◆ Problem description ◆
Turn the paragraph of the release about the Mental Health Commissioner's report that begins "Mr Allan considered that the DHB" into a brief list that keeps its main facts.

◆ Exercise passage ◆
Mental Health Commissioner Kevin Allan today released a report finding a psychiatrist and a nurse in breach of the Code of Health and Disability Services Consumers’ Rights (the Code) for failing to maintain professional boundaries with their patient.

A man was admitted to a public hospital for a five-day medical detoxification programme. After the man self-discharged the nurse and the psychiatrist visited him at home to assess his immediate risk of self harm and his mental state. During this risk assessment they discussed the man needing to sell his house due to a relationship break up.

The man and his ex-wife later sold their house to the psychiatrist, with the nurse in frequent contact with the man to progress the sale and purchase of the property.

The man said he felt manipulated and pressured into selling his house and believed staff acted unprofessionally when he was in a vulnerable situation.

Mr Allan said that professional boundaries must be managed well by health professionals and that in this case, they were not.

"This case has reinforced the importance of professional boundaries in a clinician-patient relationship and demonstrated how engaging in financial transactions with a patient can compromise the therapeutic relationship," Kevin Allan said.

He found that the psychiatrist and nurse did not provide the man with services that complied with legal, professional, ethical, and other relevant standards and, accordingly, that they breached the Code.

Mr Allan recommended that both the psychiatrist and nurse apologise to the man and complete relevant training. He recommended that the Medical Council consider whether a review of the psychiatrist’s competence is appropriate and that the Nursing Council do the same in regards to the nurse.

Mr Allan considered that the DHB where they worked could have provided better guidance to staff on professional boundaries and conflicts of interest. He recommended that it also apologise to the man, consider how its codes of conduct and relevant guidelines may be improved, provide relevant refresher training to staff, and share any changes with other DHBs.

In addition, he invited the Medical and Nursing Councils, and the New Zealand Medical Association, to consider reviewing their standards and guidelines, in light of this case, to give clearer guidance on the ethics of financial transactions between patients and providers.

The full report for HDC case 18HDC00178 is available on the HDC website.

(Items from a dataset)
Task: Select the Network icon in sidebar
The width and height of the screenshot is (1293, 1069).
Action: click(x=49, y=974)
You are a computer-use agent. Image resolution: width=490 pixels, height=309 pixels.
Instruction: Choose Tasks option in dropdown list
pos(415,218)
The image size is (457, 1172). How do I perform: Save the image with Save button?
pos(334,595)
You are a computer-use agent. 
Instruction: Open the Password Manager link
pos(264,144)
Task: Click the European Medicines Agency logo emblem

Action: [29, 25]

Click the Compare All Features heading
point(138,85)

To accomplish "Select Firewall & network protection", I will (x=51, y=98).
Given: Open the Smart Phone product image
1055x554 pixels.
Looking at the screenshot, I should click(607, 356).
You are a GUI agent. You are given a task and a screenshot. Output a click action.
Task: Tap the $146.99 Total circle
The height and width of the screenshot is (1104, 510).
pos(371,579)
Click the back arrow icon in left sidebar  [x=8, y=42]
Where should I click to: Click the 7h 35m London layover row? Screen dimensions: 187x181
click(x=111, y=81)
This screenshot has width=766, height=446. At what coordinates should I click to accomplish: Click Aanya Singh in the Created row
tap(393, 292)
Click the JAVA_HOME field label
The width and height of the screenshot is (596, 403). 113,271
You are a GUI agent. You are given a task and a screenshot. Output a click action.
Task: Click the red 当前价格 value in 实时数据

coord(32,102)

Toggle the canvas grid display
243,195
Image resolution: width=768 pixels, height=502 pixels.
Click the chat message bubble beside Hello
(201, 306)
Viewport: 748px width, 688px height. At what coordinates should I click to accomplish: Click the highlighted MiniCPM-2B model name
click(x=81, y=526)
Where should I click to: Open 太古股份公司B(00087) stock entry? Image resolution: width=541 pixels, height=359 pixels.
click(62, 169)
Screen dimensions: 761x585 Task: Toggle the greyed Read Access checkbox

◆ Completed task ◆
- Mr Allan found that the DHB could have given staff better guidance on professional boundaries and conflicts of interest.
- He recommended that the DHB apologize to the man.
- He recommended that it consider how to improve its codes of conduct and guidelines.
- He recommended that it give staff refresher training.
- He recommended that it share any changes with other DHBs.